We must each ask ourselves: “To which ‘us’ are you referring?” At this juncture we should also pause to consider just how any understanding of the term “us” is ripe for a paradigm shift – a Pareto flip. In the United States, over the past decade, about 600 billionaires have controlled the information flow to 330 million people.

Conservative columnist George Will, in his book Statecraft as Soulcraft examined how the power of the state can create conditions that either foster the growth of blessed souls or the imprisonment of seriously stunted and tortured souls. He admits that his vision may appear to share some traits with totalitarianism. However, like Edmond Burke, Will places great emphasis on the voluntary associations and values that are seen as essential to a fully informed consent of the governed and a functioning free society.

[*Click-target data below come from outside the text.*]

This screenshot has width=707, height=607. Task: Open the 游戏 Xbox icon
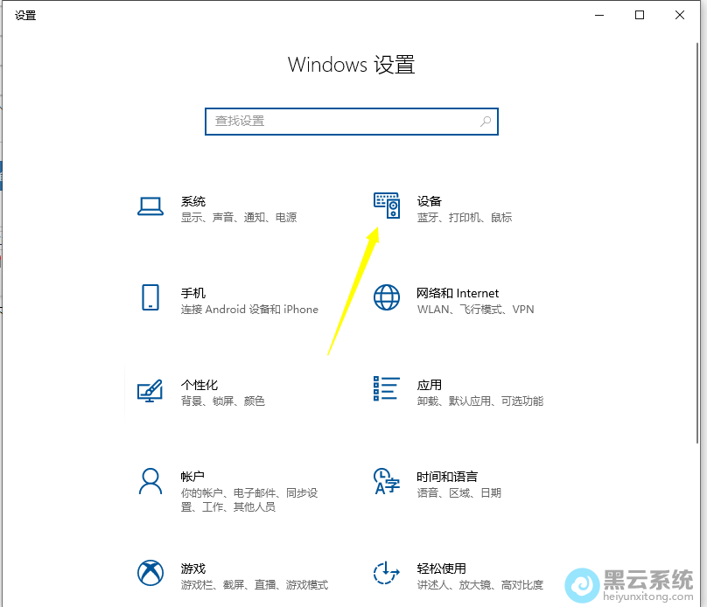151,573
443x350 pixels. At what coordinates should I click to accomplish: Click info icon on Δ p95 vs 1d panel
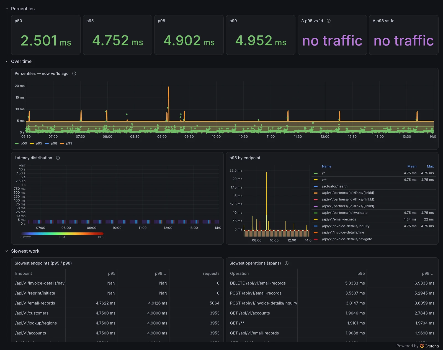pos(329,21)
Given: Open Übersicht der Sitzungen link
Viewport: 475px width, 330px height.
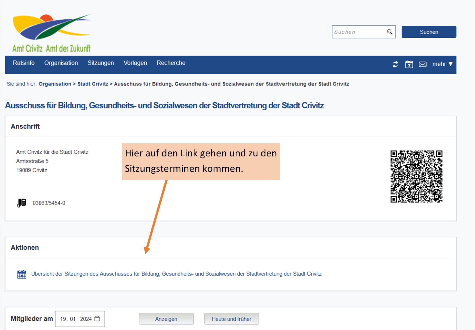Looking at the screenshot, I should (x=176, y=274).
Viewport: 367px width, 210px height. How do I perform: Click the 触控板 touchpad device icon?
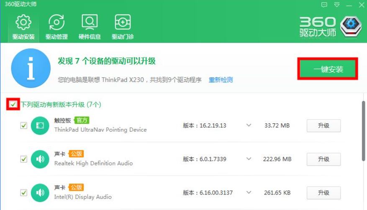pos(40,125)
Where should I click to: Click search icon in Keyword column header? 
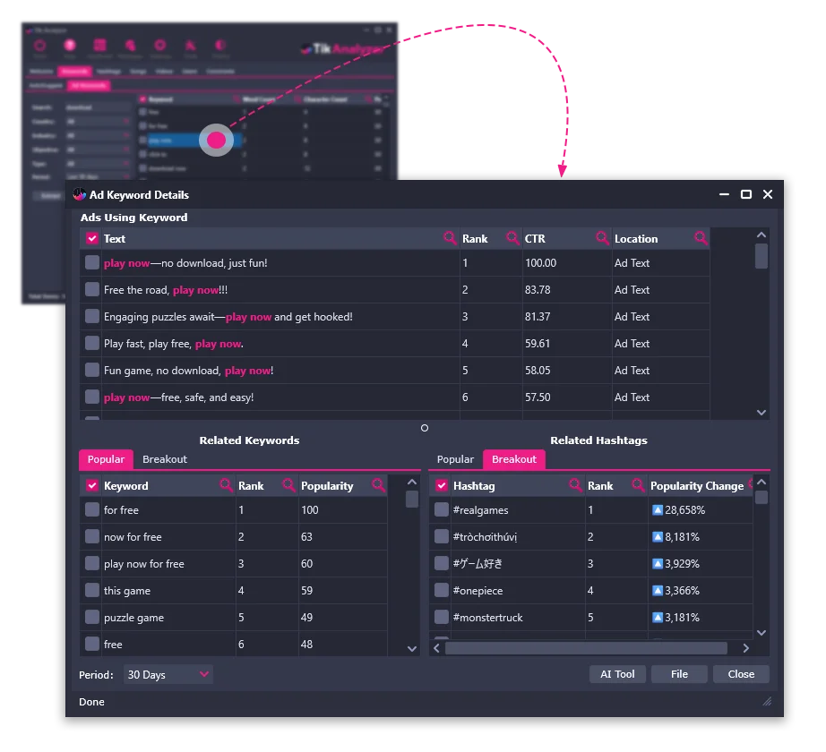pos(227,485)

In his own historically rich book; The Soul of America, biographer John Meacham wrote: “in the battle between the impulses of good and of evil in the American soul, what Lincoln called “the better angels of our nature” have prevailed just often enough to keep the national enterprise alive.”

Today, win-win is often not perceived to be of value to a taint by numbers politician or any other party trying to differentiate by leveraging fear, ignorance, bigotry, and smear. It is a Joe McCarthy era tactic known by the acronym FIBS. When it is seen as politically expedient, they even divide us on consensus issues. And yet, once we blow through our own politically conditioned understanding, or expand our horizons beyond the Twitter-verse, we find we have far more in common than any self-serving political operative would have us believe.

Our focus must be more about finding our center, our soul, our statesmanship than it is about politics. Because, today’s politics is mostly about opposite poles on a line. We need to be mindful of the fact that: “No bird can soar except by outstretched wings.” And that, as experience has shown; the amount of lift produced at the wingtips is clearly not sufficient to overcome the gravity of our present situation.